Query – Corpus donations received by trust (not regd. u/s 12AA of the IT Act) – whether taxable?

u/s 12AA of the IT Act


Corpus donations received by trust (not regd. u/s 12AA of the IT Act) – whether taxable?

As a general rule, every capital receipt is exempt form tax, unless made taxable by the express provision of the Act. Similarly, every revenue receipt is taxable, unless otherwise exempt under any of the express provision of the Act.

Therefore, the corpus donations in the nature of capital receipt are not taxable, irrespective of the fact whether trust is registered u/s 12AA or not.

Useful references: ITO -Vs- Vokkaligara Sangha (ITAT Bangalore), I.T.A. Nos.281 /Bang/2014, ITO vs. Gaudiya Granth Anuved Trust (ITA No. 386/Agra/2012), Delhi High Court in ITA No.5082/Del/2010, ITO vs. Basanti Devi Garg Trust, Divine Educational Institute and Social Development Society Vs. ITO – ITA No. 5082/Del/2010 (ITAT Delhi) – ITA No. 380/Del/2017, Shri Shankar Bhagwan Estate Vs. ITO 61/ITD/196 (Calcutta), ITO vs. Serum Institute of India – ITA No. 621/PUN/2016 dt. 29.01.18 etc.

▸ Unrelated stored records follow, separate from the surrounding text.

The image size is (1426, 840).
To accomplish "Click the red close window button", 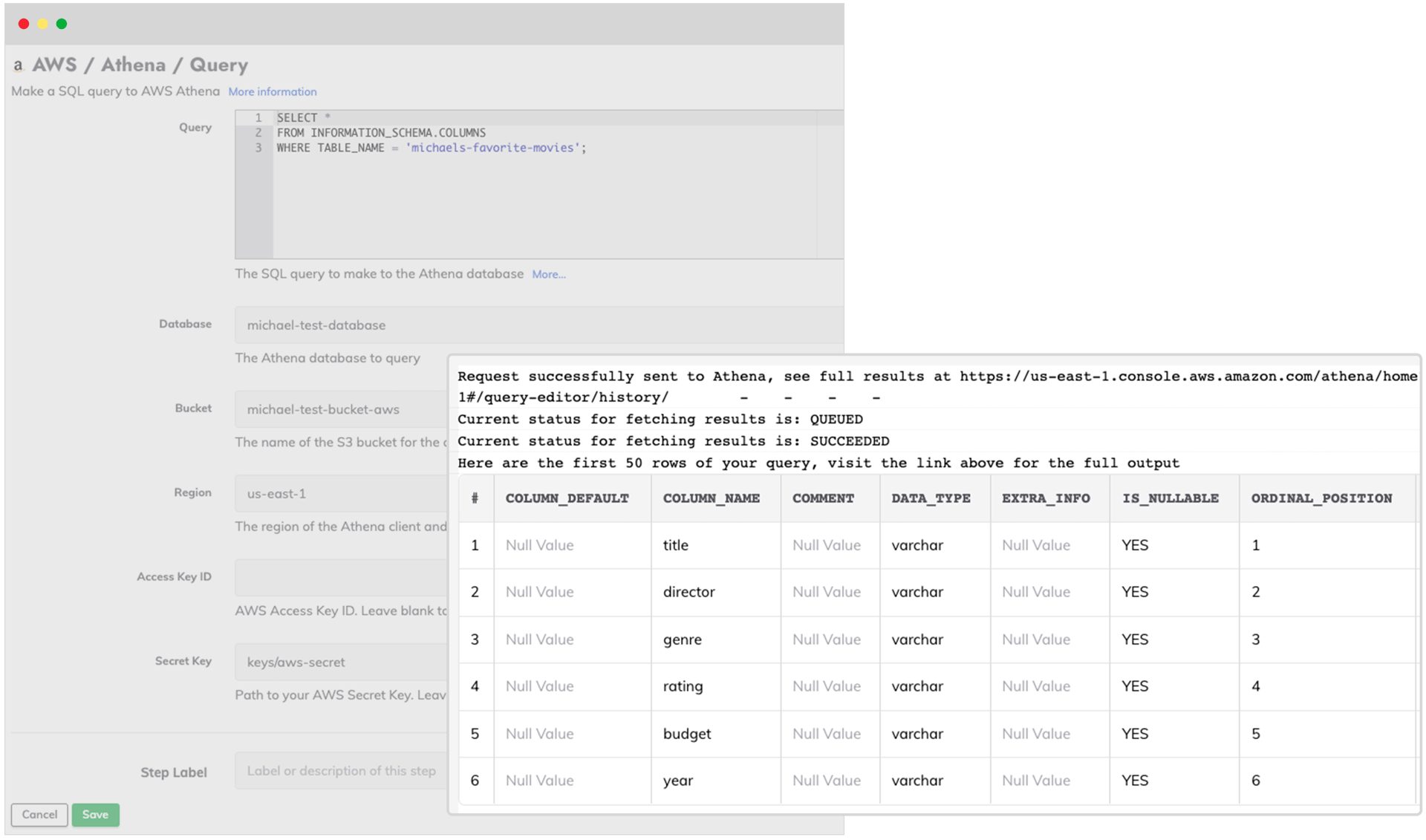I will (x=24, y=24).
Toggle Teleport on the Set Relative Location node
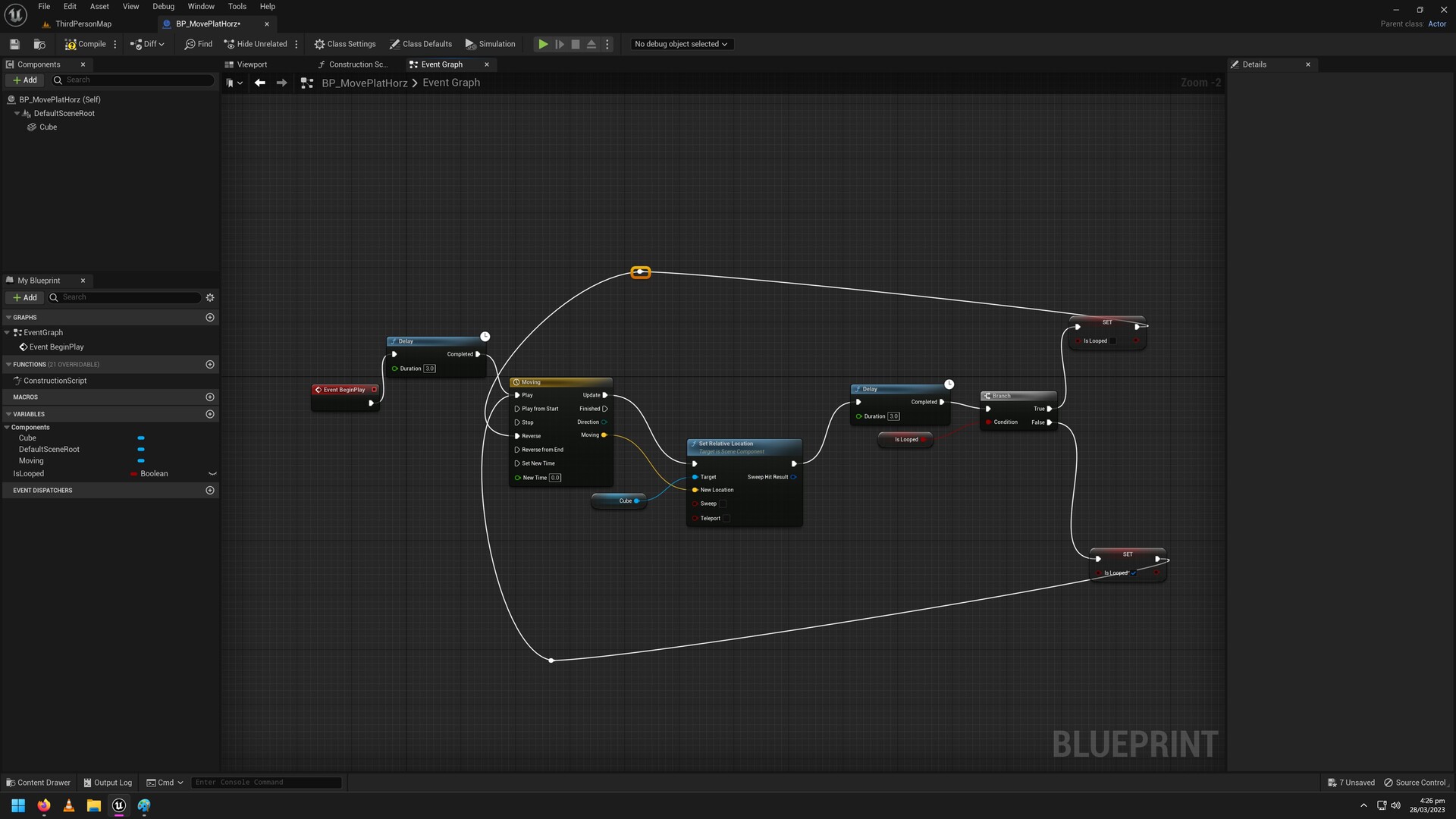The width and height of the screenshot is (1456, 819). (x=727, y=518)
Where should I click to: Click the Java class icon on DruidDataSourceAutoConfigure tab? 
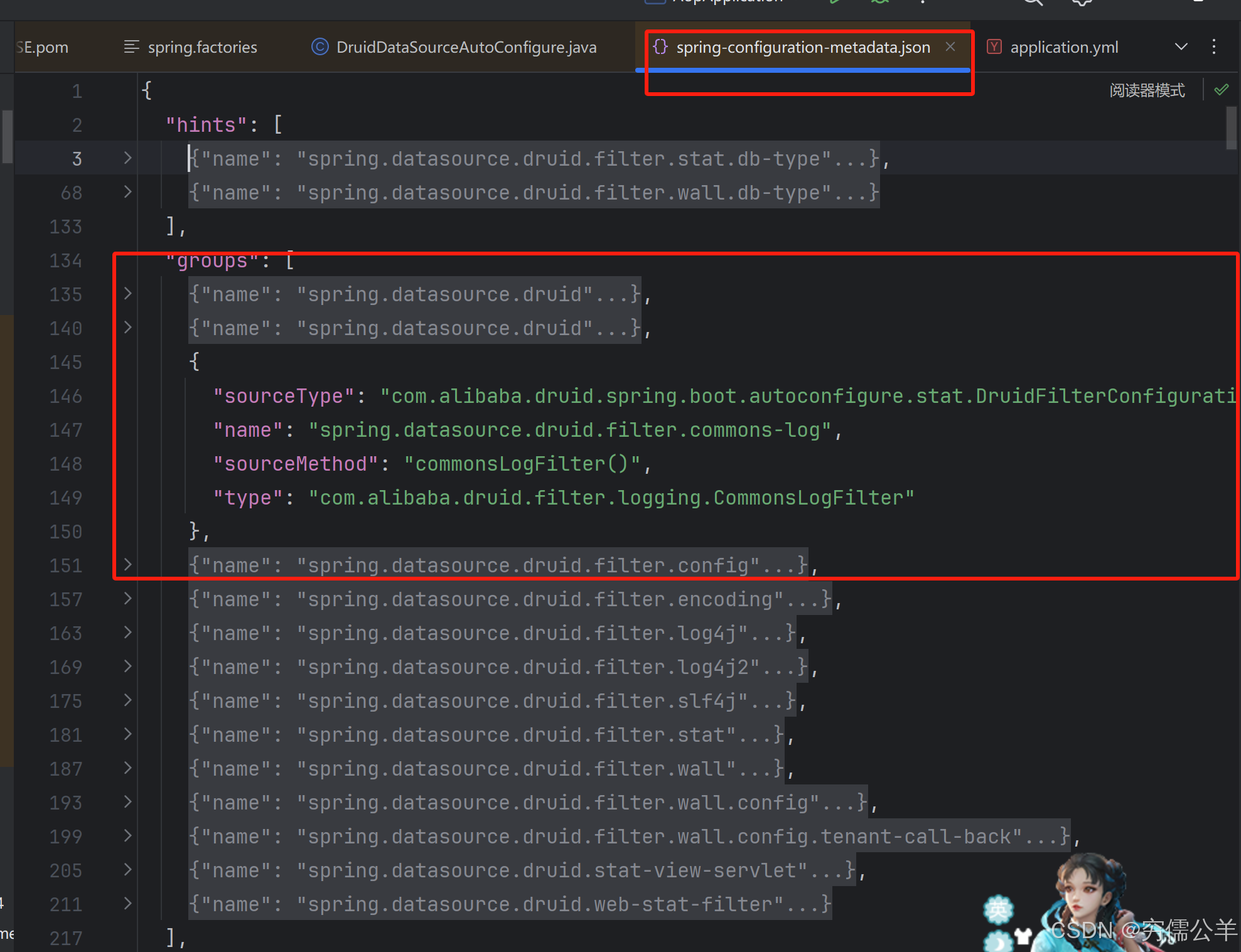coord(320,47)
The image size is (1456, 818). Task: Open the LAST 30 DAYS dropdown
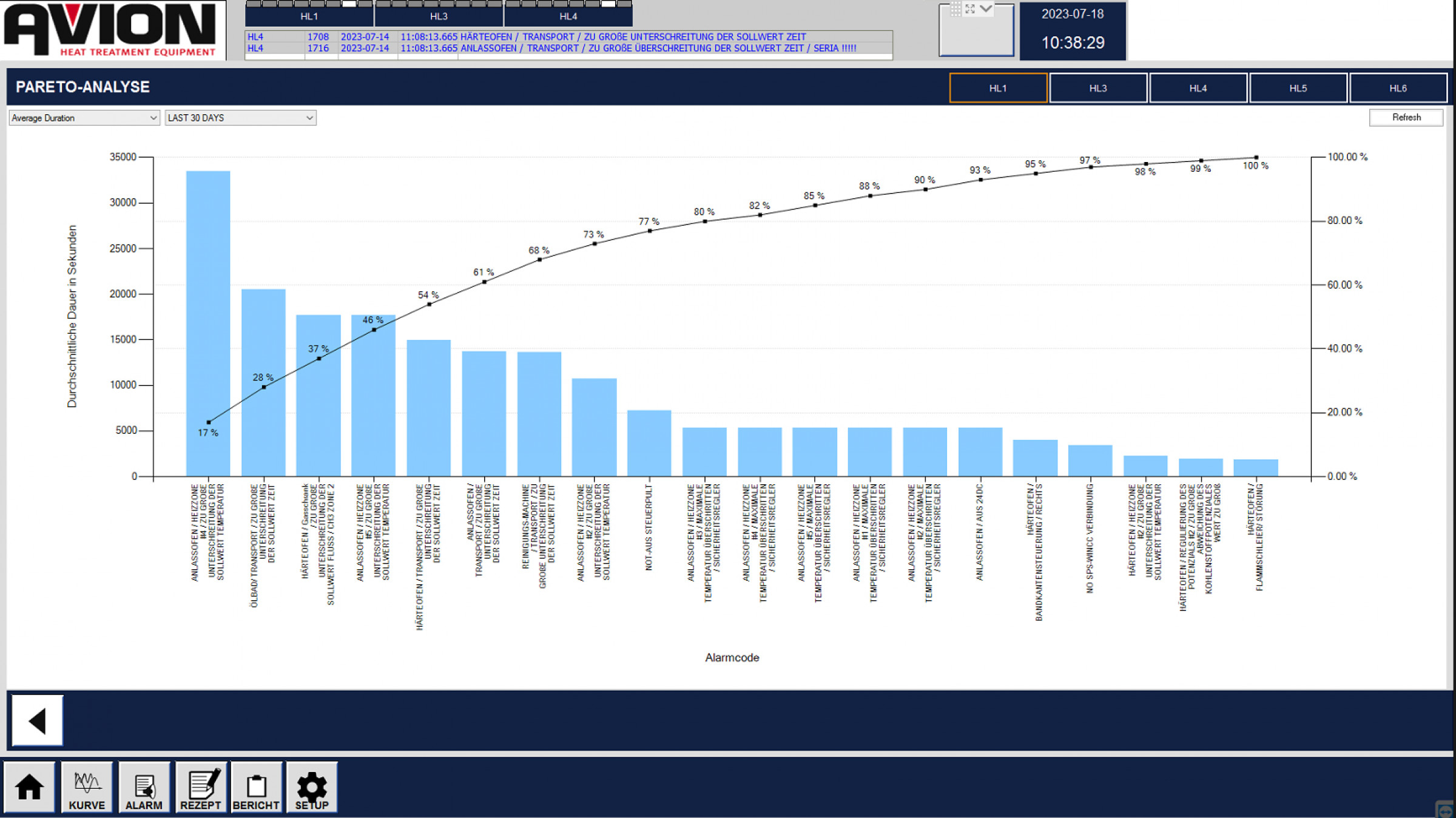(x=240, y=118)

A corpus fund denotes a permanent fund kept for the basic expenditures needed for the administration and survival of the trust. Such fund can also be used for creation of capital asset or property of the trust from which income can be generated. Corpus fund are generally crated out of corpus donation. A donation will be treated as corpus donation only if it is accompanied by a specific written direction of the identifiable donor. In the absence of any written direction of the donor, a contribution of grant cannot be transferred to corpus fund.